● TASK: From the first line to the last, restate the data word for word.

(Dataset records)
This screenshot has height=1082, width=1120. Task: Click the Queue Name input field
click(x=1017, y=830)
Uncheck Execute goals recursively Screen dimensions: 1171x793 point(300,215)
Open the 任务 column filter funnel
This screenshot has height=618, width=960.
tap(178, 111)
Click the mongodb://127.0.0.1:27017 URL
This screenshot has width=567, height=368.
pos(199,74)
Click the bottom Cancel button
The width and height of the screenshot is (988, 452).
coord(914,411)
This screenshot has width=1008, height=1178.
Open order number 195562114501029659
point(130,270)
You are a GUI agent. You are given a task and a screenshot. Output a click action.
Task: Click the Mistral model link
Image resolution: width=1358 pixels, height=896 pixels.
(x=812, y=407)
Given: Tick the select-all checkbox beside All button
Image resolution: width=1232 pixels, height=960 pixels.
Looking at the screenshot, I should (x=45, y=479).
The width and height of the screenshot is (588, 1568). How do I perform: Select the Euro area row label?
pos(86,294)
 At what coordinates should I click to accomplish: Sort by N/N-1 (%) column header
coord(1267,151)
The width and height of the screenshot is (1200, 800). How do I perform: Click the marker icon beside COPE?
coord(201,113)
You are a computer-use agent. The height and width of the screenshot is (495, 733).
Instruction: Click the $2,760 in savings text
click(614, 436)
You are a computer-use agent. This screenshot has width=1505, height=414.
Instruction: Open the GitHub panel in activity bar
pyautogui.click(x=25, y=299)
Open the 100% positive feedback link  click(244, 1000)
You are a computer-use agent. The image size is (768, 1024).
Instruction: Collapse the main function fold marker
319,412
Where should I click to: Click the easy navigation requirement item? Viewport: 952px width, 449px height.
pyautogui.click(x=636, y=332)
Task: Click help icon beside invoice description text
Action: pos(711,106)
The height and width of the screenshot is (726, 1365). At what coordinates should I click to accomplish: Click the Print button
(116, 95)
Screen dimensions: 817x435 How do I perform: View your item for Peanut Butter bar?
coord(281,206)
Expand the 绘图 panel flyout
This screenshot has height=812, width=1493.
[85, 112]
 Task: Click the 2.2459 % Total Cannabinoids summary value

● WRITTEN RESPONSE:
This screenshot has height=1082, width=1120. Task: Click the Queue Name input field
click(x=1017, y=830)
Uncheck Execute goals recursively Screen dimensions: 1171x793 point(300,215)
Open the 任务 column filter funnel
This screenshot has height=618, width=960.
tap(178, 111)
Click the mongodb://127.0.0.1:27017 URL
This screenshot has width=567, height=368.
pos(199,74)
Click the bottom Cancel button
The width and height of the screenshot is (988, 452).
coord(914,411)
This screenshot has width=1008, height=1178.
Open order number 195562114501029659
point(130,270)
You are a GUI agent. You are given a task and a screenshot. Output a click action.
Task: Click the Mistral model link
Image resolution: width=1358 pixels, height=896 pixels.
(x=812, y=407)
Given: Tick the select-all checkbox beside All button
Image resolution: width=1232 pixels, height=960 pixels.
Looking at the screenshot, I should (x=45, y=479).
The width and height of the screenshot is (588, 1568). How do I perform: Select the Euro area row label?
pos(86,294)
 At what coordinates should I click to accomplish: Sort by N/N-1 (%) column header
coord(1267,151)
The width and height of the screenshot is (1200, 800). How do I perform: Click the marker icon beside COPE?
coord(201,113)
You are a computer-use agent. The height and width of the screenshot is (495, 733).
Instruction: Click the $2,760 in savings text
click(614, 436)
You are a computer-use agent. This screenshot has width=1505, height=414.
Instruction: Open the GitHub panel in activity bar
pyautogui.click(x=25, y=299)
Open the 100% positive feedback link  click(244, 1000)
You are a computer-use agent. The image size is (768, 1024).
Instruction: Collapse the main function fold marker
319,412
Where should I click to: Click the easy navigation requirement item? Viewport: 952px width, 449px height.
pyautogui.click(x=636, y=332)
Task: Click help icon beside invoice description text
Action: pos(711,106)
The height and width of the screenshot is (726, 1365). At what coordinates should I click to accomplish: Click the Print button
(116, 95)
Screen dimensions: 817x435 How do I perform: View your item for Peanut Butter bar?
coord(281,206)
Expand the 绘图 panel flyout
This screenshot has height=812, width=1493.
[85, 112]
 Task: Click the 2.2459 % Total Cannabinoids summary value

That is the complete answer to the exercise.